Nacido en 1952, Adrián Bar fue parte de una generación que pensó al rock como experiencia total: música, identidad, pertenencia y cultura. Su nombre quedó asociado a una consigna que funciona como declaración estética y ética: “Toda la noche hasta que salga el sol tocando en una banda de rock and roll, sin parar”. Más que un estribillo, una forma de estar en el mundo.

Bar con Orions y los Triciclosclos
Con Orions Beethoven primero y Triciclosclos después, construyó una obra atravesada por la búsqueda y la independencia. Sus canciones no respondían a fórmulas de época ni a estrategias de mercado: proponían climas, recorridos, una relación intensa con el escenario y el público. En sus conciertos, el rock era experiencia compartida antes que espectáculo.

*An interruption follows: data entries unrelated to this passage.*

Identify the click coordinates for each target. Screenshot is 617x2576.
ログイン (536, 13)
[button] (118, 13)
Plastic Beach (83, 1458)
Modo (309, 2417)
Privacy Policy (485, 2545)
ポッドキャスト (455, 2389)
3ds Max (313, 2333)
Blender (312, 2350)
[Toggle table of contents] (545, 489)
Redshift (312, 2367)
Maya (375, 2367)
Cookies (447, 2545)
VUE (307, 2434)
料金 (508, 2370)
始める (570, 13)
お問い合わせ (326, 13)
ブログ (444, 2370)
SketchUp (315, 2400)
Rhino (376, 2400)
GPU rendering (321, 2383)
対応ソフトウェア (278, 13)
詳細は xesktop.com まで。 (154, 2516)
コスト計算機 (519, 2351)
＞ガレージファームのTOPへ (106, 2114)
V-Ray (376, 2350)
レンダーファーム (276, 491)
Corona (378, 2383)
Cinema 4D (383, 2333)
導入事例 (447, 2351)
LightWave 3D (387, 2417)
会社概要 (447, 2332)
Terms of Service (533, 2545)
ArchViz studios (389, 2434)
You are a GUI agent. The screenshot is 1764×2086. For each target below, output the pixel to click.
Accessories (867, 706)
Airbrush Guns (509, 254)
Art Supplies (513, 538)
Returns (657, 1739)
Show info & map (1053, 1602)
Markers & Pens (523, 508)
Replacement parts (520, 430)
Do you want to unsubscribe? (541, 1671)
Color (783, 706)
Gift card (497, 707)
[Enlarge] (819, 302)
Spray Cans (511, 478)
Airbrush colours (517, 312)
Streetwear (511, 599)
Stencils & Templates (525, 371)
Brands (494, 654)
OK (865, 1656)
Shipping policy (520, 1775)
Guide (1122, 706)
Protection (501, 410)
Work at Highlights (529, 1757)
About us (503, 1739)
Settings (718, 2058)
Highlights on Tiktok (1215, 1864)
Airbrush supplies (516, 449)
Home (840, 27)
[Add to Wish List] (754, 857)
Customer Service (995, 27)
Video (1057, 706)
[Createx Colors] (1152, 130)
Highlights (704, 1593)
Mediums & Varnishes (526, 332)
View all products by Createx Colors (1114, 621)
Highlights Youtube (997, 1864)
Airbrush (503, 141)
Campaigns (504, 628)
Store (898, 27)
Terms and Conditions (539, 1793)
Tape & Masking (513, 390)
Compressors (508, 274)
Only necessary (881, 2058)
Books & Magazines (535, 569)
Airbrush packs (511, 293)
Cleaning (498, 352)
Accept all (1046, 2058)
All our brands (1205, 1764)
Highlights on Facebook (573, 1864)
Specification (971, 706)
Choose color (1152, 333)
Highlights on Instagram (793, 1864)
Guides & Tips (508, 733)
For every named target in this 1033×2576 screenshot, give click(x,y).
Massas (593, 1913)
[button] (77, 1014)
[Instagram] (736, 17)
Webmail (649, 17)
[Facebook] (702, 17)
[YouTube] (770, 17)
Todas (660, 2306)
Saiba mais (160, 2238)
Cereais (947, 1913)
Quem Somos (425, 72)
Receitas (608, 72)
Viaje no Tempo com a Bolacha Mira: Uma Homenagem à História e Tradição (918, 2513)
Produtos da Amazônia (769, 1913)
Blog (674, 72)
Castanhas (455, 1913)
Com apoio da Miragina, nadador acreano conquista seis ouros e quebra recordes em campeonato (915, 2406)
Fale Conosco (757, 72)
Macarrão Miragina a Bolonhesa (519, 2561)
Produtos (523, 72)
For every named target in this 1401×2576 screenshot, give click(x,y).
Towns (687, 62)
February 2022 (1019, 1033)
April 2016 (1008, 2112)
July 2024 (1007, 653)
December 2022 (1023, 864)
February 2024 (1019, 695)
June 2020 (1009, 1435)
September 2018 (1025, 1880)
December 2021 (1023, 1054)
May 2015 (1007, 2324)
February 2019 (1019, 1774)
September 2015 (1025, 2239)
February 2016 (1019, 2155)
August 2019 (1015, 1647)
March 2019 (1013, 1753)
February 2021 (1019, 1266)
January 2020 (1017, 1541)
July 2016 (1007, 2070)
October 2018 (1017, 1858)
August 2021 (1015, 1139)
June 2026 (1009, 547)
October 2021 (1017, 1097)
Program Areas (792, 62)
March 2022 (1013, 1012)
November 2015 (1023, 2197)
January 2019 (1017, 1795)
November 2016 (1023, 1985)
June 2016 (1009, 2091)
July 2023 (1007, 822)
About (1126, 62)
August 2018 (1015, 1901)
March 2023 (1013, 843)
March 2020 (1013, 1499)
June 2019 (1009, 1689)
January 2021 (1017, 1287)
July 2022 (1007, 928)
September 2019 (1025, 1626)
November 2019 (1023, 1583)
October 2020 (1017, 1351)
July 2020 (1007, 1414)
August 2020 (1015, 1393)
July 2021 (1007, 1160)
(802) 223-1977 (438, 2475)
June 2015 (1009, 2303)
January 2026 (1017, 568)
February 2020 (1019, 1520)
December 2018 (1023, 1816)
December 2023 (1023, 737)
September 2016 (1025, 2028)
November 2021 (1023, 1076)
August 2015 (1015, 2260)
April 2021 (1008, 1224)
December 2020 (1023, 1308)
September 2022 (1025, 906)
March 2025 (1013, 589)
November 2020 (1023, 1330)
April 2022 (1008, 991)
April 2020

A lo largo de su carrera, Bar eligió siempre el camino lateral. No se mimetizó con modas ni suavizó su lenguaje para entrar en circuitos más amables. Esa decisión lo mantuvo lejos del centro del canon, pero le dio algo más duradero: el respeto de colegas, músicos y oyentes que encontraron en su obra una autenticidad poco frecuente. Adrián Bar fue, ante todo, un artista que trabajó desde el arte y para el arte.
En los últimos años, su figura adquirió otro espesor: el de testigo activo de una historia que ayudó a fundar. No como reliquia ni como monumento, sino como alguien que seguía pensando el rock como territorio de libertad, conflicto y expresión cultural. Su palabra, como su música, conservó siempre una mezcla de sensibilidad, convicción y distancia crítica.
Según informó su productora, no se realizará una despedida pública en lo inmediato. Sus cenizas serán depositadas en el mar argentino, en Santa Clara del Mar, en una ceremonia a confirmar, con la presencia de familiares, amigos y quienes deseen acompañar. Un gesto coherente con una vida ligada al movimiento, al paisaje y a la idea de libertad.